The BI reported that on July 15, personnel from its Immigration Protection and Border Enforcement Section (I-Probes) stopped a 24-year-old woman at Ninoy Aquino International Airport (Naia). She had been preparing to board a Xiamen Airlines flight to Xiamen, China.
The woman initially told immigration officers she was travelling with her brother to reunite with her Chinese husband, whom she claimed to have recently married. However, authorities noticed irregularities in the documents she submitted.
'The marriage certificate showed a visibly altered date, and the marriage license was issued after the wedding — raising serious inconsistencies,' the I-Probes said in its report.
After further questioning, the woman admitted that both the marriage and the documents she carried were "fake". She revealed that a recruiter had promised her an improved quality of life in exchange for agreeing to the arranged marriage. She had already received P8,000 (Dh500) from the man she was supposed to marry, to cover her travel expenses.

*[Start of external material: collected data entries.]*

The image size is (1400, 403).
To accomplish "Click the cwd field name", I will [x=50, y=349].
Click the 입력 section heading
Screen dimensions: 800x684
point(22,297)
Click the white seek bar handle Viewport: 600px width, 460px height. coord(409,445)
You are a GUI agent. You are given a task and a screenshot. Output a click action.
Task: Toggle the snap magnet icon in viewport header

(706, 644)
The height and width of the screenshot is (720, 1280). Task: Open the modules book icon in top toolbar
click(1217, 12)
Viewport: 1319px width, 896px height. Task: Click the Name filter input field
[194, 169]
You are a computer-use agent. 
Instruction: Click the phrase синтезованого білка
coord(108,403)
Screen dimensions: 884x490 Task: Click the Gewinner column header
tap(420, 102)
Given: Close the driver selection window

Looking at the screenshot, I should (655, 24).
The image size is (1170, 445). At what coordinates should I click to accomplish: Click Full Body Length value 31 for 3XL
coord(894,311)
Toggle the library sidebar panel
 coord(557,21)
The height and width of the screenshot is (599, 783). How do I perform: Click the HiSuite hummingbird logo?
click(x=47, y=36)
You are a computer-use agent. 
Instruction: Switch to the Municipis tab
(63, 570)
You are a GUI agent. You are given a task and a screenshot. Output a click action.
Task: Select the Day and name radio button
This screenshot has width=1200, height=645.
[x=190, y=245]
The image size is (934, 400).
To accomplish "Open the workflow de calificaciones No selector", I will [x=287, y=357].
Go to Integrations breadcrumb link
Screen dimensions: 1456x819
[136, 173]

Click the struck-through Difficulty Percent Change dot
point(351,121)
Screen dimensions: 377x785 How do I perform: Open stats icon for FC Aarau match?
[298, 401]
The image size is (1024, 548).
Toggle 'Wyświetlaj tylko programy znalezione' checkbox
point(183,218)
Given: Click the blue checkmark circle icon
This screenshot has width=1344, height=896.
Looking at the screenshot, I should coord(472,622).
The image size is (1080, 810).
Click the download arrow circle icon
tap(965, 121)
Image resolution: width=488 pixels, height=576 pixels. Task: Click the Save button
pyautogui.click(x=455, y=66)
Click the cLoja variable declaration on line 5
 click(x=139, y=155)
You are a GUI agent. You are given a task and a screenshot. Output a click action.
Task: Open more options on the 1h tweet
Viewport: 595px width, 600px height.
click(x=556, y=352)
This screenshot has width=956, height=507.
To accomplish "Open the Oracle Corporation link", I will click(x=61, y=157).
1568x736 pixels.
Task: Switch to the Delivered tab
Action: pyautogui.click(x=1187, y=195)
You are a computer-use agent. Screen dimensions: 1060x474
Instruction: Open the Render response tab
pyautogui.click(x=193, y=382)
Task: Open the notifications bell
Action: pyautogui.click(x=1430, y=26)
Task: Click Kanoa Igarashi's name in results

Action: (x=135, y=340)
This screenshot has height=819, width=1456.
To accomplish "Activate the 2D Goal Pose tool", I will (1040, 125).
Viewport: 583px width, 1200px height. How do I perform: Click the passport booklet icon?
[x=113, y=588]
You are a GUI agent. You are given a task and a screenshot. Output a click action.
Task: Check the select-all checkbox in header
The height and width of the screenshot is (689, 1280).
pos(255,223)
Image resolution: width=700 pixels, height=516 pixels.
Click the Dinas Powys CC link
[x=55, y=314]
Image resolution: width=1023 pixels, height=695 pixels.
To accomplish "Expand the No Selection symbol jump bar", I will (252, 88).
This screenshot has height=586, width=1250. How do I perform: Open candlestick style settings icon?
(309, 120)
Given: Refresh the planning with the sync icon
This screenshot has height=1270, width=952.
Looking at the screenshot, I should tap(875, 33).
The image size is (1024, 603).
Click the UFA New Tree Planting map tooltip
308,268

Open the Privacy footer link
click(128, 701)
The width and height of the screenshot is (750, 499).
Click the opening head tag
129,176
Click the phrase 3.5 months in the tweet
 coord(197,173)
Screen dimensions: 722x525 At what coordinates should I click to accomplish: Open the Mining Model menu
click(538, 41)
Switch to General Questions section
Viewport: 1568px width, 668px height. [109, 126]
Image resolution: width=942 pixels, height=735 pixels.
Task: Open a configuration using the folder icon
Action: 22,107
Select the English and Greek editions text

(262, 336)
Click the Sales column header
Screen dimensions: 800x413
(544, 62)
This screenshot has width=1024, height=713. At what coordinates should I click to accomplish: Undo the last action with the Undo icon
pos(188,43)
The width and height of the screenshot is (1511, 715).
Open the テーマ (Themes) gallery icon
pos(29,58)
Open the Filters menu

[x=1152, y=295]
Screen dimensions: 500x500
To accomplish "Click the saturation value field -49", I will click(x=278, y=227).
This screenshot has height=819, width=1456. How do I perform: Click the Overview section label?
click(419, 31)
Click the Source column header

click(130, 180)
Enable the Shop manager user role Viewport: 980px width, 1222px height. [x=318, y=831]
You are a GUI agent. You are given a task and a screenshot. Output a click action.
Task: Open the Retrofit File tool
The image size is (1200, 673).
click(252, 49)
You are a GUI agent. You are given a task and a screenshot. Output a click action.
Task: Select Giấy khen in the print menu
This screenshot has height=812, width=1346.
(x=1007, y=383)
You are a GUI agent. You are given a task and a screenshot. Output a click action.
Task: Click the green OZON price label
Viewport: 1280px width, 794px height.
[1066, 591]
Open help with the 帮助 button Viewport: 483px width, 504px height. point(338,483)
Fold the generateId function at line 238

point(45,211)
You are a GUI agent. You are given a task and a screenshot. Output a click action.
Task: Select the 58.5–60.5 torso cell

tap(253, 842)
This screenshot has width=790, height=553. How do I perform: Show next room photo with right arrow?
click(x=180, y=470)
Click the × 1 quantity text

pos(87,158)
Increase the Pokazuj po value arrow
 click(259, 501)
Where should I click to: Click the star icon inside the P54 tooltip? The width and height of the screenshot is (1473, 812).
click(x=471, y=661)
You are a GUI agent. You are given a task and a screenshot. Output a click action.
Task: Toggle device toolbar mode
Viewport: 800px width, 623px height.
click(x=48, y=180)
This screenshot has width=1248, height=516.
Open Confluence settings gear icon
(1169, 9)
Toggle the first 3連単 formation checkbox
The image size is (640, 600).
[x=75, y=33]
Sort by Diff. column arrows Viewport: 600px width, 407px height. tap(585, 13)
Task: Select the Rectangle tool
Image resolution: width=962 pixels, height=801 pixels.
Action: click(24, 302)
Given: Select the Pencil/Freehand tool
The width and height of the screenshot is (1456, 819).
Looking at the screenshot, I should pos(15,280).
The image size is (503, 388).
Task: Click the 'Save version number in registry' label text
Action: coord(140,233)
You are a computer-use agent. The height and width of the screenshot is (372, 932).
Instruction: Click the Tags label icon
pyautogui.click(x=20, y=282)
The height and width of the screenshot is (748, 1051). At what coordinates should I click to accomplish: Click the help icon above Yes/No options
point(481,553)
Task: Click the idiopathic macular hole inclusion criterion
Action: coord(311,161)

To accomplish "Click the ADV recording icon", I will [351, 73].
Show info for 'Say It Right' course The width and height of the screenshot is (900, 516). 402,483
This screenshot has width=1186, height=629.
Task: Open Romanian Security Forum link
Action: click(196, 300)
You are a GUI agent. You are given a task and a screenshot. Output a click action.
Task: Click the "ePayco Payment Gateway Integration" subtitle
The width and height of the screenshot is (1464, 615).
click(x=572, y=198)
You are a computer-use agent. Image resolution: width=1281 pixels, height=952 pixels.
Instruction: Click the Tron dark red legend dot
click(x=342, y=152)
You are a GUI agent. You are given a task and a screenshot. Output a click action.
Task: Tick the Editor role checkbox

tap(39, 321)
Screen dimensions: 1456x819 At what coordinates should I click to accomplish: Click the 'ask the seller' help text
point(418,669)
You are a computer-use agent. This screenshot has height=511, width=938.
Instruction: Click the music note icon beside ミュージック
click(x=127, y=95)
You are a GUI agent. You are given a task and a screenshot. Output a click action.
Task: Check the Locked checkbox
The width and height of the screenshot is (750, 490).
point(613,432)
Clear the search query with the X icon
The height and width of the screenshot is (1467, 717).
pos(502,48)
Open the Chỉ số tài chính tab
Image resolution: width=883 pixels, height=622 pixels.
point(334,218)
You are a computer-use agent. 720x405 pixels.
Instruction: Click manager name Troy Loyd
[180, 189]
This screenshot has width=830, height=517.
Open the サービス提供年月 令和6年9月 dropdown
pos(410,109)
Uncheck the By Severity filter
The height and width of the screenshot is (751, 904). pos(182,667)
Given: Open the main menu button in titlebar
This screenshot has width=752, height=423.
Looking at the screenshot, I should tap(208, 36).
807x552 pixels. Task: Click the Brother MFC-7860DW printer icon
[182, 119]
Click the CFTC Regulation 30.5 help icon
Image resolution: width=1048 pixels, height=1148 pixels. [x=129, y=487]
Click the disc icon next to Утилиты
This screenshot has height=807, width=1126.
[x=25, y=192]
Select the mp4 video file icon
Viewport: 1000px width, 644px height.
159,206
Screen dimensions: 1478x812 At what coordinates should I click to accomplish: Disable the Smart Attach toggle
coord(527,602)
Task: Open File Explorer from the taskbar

The BI said the woman and the man posing as her brother were handed over to the Inter-Agency Council Against Trafficking under the Department of Justice for additional investigation and support.
This isn't the first such incident this year. The BI previously intercepted two Filipino women in their early 20s at Naia who also claimed they were headed to China to join their Chinese husbands. Although they said they had been married for some time, inconsistencies in their statements led I-Probes to discover that both weddings happened on the same day and at the same hour.
Eventually, the two women confessed that their marriage was "fake". It was also revealed that two additional women are also being wed to Chinese men during the same arranged ceremony, with all paperwork facilitated by an unidentified third party.